The relative prevalence of cervical cancer in SLE patients is difficult to estimate because national cancer registries often do not record malignancies in situ. Cervical cancer remains an important issue for women with SLE, and an increased risk may come about for different reasons, including (1) reduced clearance of human papillomavirus (HPV), the causal agent in most cases of cervical cancer; (2) increased risks of cervical cancer associated with immunosuppressive medications; and (3) reduced rates of routine Pap smears and other screening procedures in a population of patients with chronic illnesses. In the large multinational study performed more recently, the SIR for invasive cervical cancer was found to be elevated at 1.26, albeit with confidence intervals that cross the null.222 Other studies have confirmed increased risks of abnormal Pap smears and cervical dysplasia in women with SLE.229,230 Different studies have implicated increased prevalence of HPV infection and other sexually transmitted diseases,230–233 and immunosuppression232–235 may partly explain this association. As with mammography, women with SLE seem less likely to undergo routine Pap testing than women in the general population.236,237
Several studies have identified a link between SLE and the development of lung cancer.225 Indeed, the largest multinational cohort of SLE subjects found an increased incidence of lung cancer compared with the general population (SIR, 1.37; 95% CI, 1.05 to 1.76).222 Further analyses of the cases of lung cancer in this cohort revealed a variety of tumor types, including adenocarcinoma, bronchoalveolar carcinoma, squamous cell carcinoma, small cell carcinoma, large cell carcinoma, and carcinoid tumor.238 Most cases (71%) occurred in smokers, 25% of cases were in men, and few (20%) had previous exposure to immunosuppressive agents.238 To date, no particular demographic or clinical features have been found to explain this apparently increased risk.

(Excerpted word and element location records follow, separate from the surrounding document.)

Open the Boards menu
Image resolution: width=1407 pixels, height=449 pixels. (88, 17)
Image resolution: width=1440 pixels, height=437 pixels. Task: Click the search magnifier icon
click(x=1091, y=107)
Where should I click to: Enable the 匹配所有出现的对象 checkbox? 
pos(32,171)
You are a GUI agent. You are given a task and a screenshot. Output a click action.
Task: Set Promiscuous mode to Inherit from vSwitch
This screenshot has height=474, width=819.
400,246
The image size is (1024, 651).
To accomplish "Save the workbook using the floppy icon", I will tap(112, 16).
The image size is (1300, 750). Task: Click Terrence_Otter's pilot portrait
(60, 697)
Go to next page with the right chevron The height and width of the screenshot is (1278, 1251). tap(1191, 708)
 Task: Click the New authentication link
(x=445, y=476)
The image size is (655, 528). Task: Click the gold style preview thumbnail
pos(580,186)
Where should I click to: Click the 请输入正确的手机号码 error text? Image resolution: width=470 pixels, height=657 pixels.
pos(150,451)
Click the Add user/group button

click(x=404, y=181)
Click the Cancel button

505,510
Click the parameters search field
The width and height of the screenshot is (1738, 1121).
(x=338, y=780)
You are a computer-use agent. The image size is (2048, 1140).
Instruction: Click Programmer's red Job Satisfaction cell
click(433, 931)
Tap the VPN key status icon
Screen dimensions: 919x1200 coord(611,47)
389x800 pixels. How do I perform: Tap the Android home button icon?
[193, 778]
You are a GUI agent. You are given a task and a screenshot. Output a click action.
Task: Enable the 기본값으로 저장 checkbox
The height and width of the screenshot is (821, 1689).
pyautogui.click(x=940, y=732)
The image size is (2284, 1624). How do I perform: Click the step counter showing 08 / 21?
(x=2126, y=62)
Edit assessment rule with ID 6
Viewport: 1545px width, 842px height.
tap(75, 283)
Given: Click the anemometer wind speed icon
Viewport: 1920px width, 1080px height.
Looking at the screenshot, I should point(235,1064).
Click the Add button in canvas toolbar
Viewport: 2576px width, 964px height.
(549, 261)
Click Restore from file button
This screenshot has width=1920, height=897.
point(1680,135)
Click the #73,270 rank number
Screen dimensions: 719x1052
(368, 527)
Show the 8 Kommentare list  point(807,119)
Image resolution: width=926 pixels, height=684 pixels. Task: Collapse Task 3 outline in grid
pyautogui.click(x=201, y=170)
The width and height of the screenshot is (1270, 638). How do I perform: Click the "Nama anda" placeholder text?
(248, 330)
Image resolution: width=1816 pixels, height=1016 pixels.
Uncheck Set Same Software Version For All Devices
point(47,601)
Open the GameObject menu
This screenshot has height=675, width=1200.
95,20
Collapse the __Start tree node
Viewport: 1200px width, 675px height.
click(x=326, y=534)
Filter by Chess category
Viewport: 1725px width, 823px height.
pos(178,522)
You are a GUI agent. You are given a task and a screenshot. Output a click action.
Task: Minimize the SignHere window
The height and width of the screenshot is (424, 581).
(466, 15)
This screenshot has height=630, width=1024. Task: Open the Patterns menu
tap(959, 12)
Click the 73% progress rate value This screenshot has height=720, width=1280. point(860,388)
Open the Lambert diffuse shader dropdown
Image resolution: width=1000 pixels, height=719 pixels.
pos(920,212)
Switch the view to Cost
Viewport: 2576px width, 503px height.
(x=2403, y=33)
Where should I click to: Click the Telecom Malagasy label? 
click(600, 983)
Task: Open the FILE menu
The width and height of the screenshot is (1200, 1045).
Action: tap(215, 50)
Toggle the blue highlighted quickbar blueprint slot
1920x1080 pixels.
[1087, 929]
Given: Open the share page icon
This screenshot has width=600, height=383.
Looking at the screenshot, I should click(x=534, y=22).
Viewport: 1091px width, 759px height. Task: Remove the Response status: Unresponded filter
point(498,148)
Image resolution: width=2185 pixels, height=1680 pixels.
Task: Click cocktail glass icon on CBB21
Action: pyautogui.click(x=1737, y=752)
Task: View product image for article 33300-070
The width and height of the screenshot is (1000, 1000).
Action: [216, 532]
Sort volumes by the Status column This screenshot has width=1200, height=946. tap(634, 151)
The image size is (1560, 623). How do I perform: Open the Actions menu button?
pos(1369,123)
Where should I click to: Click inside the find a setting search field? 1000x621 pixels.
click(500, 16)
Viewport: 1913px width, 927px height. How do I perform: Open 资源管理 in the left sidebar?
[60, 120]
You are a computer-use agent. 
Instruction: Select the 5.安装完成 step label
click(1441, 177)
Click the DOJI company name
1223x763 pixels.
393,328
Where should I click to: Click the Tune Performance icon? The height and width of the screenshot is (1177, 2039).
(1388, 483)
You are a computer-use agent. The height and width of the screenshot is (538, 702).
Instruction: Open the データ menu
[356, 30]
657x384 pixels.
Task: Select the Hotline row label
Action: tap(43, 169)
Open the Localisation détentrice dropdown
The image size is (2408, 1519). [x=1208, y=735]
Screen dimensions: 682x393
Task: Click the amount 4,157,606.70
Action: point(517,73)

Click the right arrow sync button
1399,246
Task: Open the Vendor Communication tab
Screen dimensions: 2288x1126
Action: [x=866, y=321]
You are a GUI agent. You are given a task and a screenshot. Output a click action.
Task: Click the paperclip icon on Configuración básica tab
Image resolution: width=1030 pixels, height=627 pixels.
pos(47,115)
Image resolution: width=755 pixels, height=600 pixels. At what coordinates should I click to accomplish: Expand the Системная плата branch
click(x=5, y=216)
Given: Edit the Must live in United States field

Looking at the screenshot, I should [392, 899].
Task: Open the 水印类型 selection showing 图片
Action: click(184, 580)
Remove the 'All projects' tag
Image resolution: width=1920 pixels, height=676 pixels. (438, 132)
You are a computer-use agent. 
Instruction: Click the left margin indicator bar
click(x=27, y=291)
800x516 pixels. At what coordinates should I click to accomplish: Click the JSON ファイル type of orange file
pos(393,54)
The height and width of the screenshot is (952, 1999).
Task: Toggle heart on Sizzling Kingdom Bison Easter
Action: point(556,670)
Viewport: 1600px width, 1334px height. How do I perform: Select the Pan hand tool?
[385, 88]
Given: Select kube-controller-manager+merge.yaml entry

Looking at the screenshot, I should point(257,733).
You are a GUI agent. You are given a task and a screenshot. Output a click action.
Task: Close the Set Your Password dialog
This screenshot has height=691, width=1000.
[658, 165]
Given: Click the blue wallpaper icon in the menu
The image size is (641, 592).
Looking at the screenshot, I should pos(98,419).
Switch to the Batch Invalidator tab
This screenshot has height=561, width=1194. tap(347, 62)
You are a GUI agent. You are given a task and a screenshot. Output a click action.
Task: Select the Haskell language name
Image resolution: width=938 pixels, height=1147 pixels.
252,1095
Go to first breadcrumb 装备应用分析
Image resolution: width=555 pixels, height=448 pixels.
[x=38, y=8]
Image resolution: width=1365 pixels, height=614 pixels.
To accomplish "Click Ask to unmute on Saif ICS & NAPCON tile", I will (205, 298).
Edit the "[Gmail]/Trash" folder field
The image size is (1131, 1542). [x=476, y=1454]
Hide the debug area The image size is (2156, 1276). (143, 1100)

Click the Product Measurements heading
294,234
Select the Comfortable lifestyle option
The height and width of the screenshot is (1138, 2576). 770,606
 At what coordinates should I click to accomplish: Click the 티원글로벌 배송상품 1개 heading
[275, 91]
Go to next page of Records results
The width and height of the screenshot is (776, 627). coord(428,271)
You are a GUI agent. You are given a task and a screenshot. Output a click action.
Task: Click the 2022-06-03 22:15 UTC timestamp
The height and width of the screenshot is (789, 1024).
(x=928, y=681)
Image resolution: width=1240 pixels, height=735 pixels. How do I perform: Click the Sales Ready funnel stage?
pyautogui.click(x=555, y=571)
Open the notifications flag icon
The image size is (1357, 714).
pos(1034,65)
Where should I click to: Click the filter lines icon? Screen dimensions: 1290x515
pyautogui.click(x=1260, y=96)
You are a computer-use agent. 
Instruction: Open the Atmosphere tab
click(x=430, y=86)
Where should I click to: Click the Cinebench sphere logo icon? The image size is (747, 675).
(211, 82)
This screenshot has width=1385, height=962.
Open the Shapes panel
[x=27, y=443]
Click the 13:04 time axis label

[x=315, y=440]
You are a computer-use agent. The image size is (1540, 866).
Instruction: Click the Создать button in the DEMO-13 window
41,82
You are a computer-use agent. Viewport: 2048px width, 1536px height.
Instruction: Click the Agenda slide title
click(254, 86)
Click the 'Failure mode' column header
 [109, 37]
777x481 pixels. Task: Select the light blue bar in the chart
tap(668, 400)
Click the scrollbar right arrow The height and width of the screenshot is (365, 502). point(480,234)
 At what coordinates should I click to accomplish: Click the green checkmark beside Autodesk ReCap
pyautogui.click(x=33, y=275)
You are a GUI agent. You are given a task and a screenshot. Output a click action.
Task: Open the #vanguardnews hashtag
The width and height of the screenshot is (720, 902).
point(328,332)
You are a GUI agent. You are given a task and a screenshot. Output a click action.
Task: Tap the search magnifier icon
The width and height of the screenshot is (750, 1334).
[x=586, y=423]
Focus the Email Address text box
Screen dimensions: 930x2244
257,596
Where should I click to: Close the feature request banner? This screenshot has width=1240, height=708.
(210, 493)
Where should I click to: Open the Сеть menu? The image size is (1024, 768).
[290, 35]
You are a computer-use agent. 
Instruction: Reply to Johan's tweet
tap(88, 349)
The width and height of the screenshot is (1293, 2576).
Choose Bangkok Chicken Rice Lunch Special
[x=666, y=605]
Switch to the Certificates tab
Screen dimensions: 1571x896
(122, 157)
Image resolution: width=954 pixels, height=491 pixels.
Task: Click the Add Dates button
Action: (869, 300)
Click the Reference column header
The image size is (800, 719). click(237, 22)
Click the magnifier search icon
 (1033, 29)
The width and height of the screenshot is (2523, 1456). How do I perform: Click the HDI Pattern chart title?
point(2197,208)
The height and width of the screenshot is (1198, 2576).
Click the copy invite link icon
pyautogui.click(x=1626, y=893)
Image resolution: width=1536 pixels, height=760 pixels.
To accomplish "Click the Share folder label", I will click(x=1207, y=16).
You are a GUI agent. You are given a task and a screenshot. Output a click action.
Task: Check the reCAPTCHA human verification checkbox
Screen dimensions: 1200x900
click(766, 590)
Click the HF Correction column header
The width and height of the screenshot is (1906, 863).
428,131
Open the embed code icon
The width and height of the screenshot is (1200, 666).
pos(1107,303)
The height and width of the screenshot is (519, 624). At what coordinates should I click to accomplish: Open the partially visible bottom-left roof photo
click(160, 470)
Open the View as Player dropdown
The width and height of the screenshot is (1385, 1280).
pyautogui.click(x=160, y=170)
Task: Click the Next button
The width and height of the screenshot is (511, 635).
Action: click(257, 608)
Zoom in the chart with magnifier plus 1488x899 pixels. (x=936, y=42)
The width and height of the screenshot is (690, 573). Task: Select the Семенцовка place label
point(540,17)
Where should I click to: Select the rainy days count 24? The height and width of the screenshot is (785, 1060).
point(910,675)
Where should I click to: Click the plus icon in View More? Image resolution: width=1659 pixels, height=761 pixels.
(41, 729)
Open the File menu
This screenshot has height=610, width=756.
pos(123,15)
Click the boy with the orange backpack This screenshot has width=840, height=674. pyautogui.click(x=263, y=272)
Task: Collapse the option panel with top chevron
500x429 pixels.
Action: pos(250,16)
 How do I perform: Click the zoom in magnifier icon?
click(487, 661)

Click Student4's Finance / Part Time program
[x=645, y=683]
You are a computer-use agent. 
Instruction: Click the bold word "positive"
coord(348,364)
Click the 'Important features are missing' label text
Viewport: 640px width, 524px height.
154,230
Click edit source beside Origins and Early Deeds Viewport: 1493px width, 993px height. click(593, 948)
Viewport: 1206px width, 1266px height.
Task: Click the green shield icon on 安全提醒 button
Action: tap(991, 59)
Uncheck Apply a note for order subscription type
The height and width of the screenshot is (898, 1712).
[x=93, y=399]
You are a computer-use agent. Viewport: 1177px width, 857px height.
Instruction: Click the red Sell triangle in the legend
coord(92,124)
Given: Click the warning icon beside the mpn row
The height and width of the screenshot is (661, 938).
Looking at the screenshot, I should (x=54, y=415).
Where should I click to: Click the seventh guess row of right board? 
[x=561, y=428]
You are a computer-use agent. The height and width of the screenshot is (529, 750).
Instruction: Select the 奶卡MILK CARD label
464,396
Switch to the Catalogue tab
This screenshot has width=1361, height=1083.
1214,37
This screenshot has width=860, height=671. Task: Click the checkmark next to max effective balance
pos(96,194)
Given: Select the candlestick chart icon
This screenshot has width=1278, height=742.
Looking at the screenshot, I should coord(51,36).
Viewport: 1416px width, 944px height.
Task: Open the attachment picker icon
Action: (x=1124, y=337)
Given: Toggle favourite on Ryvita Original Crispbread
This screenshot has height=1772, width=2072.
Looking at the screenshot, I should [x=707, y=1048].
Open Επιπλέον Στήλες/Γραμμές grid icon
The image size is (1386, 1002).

Overall, the presence of SLE seems to carry a small increased risk for the development of cancer, particularly lymphoproliferative disorders such as non-Hodgkin’s lymphoma, lung cancer, and cervical cancer. The underlying causes of these associations are unknown, but they do not seem to be exclusively related to the use of immunosuppressive or cytotoxic agents.* Data suggest that lupus patients may be less likely to receive recommended cancer screening.